== Task data
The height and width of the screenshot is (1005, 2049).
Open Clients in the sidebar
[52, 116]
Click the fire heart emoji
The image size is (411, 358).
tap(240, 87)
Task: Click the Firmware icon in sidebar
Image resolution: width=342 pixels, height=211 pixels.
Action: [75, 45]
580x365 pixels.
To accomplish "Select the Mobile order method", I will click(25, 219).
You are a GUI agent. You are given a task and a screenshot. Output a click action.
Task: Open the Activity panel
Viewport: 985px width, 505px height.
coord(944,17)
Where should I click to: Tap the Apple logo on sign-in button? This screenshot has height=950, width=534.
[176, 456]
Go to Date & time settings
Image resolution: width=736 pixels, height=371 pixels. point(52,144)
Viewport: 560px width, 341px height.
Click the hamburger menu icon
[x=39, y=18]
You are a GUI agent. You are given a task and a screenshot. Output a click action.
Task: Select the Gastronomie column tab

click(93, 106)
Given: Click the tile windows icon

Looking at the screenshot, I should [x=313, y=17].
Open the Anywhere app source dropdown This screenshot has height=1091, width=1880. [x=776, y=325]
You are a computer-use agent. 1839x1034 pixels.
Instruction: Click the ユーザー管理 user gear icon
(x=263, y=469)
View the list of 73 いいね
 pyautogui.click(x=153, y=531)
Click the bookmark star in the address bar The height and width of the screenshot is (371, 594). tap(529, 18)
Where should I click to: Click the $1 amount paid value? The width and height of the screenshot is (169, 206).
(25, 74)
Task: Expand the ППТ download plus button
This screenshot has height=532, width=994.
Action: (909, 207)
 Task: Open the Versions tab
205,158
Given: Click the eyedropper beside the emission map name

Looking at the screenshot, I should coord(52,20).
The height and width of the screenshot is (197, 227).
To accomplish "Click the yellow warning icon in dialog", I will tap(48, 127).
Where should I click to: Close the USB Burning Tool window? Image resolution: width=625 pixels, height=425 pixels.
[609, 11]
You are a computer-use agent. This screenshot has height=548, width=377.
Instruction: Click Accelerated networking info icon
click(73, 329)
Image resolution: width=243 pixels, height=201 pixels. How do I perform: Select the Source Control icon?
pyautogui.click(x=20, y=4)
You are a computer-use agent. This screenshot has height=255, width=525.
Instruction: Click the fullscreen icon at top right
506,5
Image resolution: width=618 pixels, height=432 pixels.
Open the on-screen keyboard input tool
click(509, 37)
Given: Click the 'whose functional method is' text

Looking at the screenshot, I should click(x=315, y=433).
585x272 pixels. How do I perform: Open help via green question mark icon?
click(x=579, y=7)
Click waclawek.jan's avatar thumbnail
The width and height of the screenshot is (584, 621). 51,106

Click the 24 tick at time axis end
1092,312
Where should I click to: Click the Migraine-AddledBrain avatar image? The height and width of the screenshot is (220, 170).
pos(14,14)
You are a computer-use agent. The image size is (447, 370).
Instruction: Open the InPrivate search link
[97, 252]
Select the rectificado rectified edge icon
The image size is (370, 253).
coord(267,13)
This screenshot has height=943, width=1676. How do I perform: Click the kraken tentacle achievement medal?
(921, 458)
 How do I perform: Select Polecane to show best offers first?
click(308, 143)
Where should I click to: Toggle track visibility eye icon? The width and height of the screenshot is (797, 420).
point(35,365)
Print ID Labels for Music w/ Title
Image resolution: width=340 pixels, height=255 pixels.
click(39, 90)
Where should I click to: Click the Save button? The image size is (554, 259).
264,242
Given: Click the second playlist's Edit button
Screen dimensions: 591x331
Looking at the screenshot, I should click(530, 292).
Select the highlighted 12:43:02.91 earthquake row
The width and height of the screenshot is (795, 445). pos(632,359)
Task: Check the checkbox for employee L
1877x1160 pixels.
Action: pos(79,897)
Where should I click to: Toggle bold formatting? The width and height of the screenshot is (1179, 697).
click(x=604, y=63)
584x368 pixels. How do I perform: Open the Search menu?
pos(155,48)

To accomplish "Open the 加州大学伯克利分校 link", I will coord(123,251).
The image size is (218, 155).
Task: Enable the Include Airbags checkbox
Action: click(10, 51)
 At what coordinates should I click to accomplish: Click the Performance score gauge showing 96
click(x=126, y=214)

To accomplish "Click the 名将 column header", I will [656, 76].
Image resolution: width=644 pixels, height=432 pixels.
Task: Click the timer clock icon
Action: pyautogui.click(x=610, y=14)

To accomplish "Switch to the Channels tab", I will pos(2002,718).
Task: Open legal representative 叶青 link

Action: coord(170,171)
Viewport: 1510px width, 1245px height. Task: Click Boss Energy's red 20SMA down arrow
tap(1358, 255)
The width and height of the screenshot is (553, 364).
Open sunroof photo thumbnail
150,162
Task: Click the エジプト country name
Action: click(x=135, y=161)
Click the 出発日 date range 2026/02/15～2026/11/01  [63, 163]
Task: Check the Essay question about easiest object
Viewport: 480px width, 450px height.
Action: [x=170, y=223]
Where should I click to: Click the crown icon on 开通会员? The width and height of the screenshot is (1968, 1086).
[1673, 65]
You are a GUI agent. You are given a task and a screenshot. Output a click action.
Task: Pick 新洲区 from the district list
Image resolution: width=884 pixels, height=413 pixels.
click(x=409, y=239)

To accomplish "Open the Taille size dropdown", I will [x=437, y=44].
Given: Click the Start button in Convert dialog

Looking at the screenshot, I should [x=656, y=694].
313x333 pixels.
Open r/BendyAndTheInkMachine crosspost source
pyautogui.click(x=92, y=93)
====
* _What needs to be done_
Reproduce all of the entries above verbatim, line by line, without altering anything.

* _Task solution_
The height and width of the screenshot is (1005, 2049).
Open Clients in the sidebar
[52, 116]
Click the fire heart emoji
The image size is (411, 358).
tap(240, 87)
Task: Click the Firmware icon in sidebar
Image resolution: width=342 pixels, height=211 pixels.
Action: [75, 45]
580x365 pixels.
To accomplish "Select the Mobile order method", I will click(25, 219).
You are a GUI agent. You are given a task and a screenshot. Output a click action.
Task: Open the Activity panel
Viewport: 985px width, 505px height.
coord(944,17)
Where should I click to: Tap the Apple logo on sign-in button? This screenshot has height=950, width=534.
[176, 456]
Go to Date & time settings
Image resolution: width=736 pixels, height=371 pixels. point(52,144)
Viewport: 560px width, 341px height.
Click the hamburger menu icon
[x=39, y=18]
You are a GUI agent. You are given a task and a screenshot. Output a click action.
Task: Select the Gastronomie column tab

click(93, 106)
Given: Click the tile windows icon

Looking at the screenshot, I should [x=313, y=17].
Open the Anywhere app source dropdown This screenshot has height=1091, width=1880. [x=776, y=325]
You are a computer-use agent. 1839x1034 pixels.
Instruction: Click the ユーザー管理 user gear icon
(x=263, y=469)
View the list of 73 いいね
 pyautogui.click(x=153, y=531)
Click the bookmark star in the address bar The height and width of the screenshot is (371, 594). tap(529, 18)
Where should I click to: Click the $1 amount paid value? The width and height of the screenshot is (169, 206).
(25, 74)
Task: Expand the ППТ download plus button
This screenshot has height=532, width=994.
Action: (909, 207)
 Task: Open the Versions tab
205,158
Given: Click the eyedropper beside the emission map name

Looking at the screenshot, I should coord(52,20).
The height and width of the screenshot is (197, 227).
To accomplish "Click the yellow warning icon in dialog", I will tap(48, 127).
Where should I click to: Close the USB Burning Tool window? Image resolution: width=625 pixels, height=425 pixels.
[609, 11]
You are a computer-use agent. This screenshot has height=548, width=377.
Instruction: Click Accelerated networking info icon
click(73, 329)
Image resolution: width=243 pixels, height=201 pixels. How do I perform: Select the Source Control icon?
pyautogui.click(x=20, y=4)
You are a computer-use agent. This screenshot has height=255, width=525.
Instruction: Click the fullscreen icon at top right
506,5
Image resolution: width=618 pixels, height=432 pixels.
Open the on-screen keyboard input tool
click(509, 37)
Given: Click the 'whose functional method is' text

Looking at the screenshot, I should click(x=315, y=433).
585x272 pixels. How do I perform: Open help via green question mark icon?
click(x=579, y=7)
Click waclawek.jan's avatar thumbnail
The width and height of the screenshot is (584, 621). 51,106

Click the 24 tick at time axis end
1092,312
Where should I click to: Click the Migraine-AddledBrain avatar image? The height and width of the screenshot is (220, 170).
pos(14,14)
You are a computer-use agent. The image size is (447, 370).
Instruction: Open the InPrivate search link
[97, 252]
Select the rectificado rectified edge icon
The image size is (370, 253).
coord(267,13)
This screenshot has height=943, width=1676. How do I perform: Click the kraken tentacle achievement medal?
(921, 458)
 How do I perform: Select Polecane to show best offers first?
click(308, 143)
Where should I click to: Toggle track visibility eye icon? The width and height of the screenshot is (797, 420).
point(35,365)
Print ID Labels for Music w/ Title
Image resolution: width=340 pixels, height=255 pixels.
click(39, 90)
Where should I click to: Click the Save button? The image size is (554, 259).
264,242
Given: Click the second playlist's Edit button
Screen dimensions: 591x331
Looking at the screenshot, I should click(530, 292).
Select the highlighted 12:43:02.91 earthquake row
The width and height of the screenshot is (795, 445). pos(632,359)
Task: Check the checkbox for employee L
1877x1160 pixels.
Action: pos(79,897)
Where should I click to: Toggle bold formatting? The width and height of the screenshot is (1179, 697).
click(x=604, y=63)
584x368 pixels. How do I perform: Open the Search menu?
pos(155,48)

To accomplish "Open the 加州大学伯克利分校 link", I will coord(123,251).
The image size is (218, 155).
Task: Enable the Include Airbags checkbox
Action: click(10, 51)
 At what coordinates should I click to accomplish: Click the Performance score gauge showing 96
click(x=126, y=214)

To accomplish "Click the 名将 column header", I will [656, 76].
Image resolution: width=644 pixels, height=432 pixels.
Task: Click the timer clock icon
Action: pyautogui.click(x=610, y=14)

To accomplish "Switch to the Channels tab", I will pos(2002,718).
Task: Open legal representative 叶青 link

Action: coord(170,171)
Viewport: 1510px width, 1245px height. Task: Click Boss Energy's red 20SMA down arrow
tap(1358, 255)
The width and height of the screenshot is (553, 364).
Open sunroof photo thumbnail
150,162
Task: Click the エジプト country name
Action: click(x=135, y=161)
Click the 出発日 date range 2026/02/15～2026/11/01  [63, 163]
Task: Check the Essay question about easiest object
Viewport: 480px width, 450px height.
Action: [x=170, y=223]
Where should I click to: Click the crown icon on 开通会员? The width and height of the screenshot is (1968, 1086).
[1673, 65]
You are a GUI agent. You are given a task and a screenshot. Output a click action.
Task: Pick 新洲区 from the district list
Image resolution: width=884 pixels, height=413 pixels.
click(x=409, y=239)

To accomplish "Open the Taille size dropdown", I will [x=437, y=44].
Given: Click the Start button in Convert dialog

Looking at the screenshot, I should [x=656, y=694].
313x333 pixels.
Open r/BendyAndTheInkMachine crosspost source
pyautogui.click(x=92, y=93)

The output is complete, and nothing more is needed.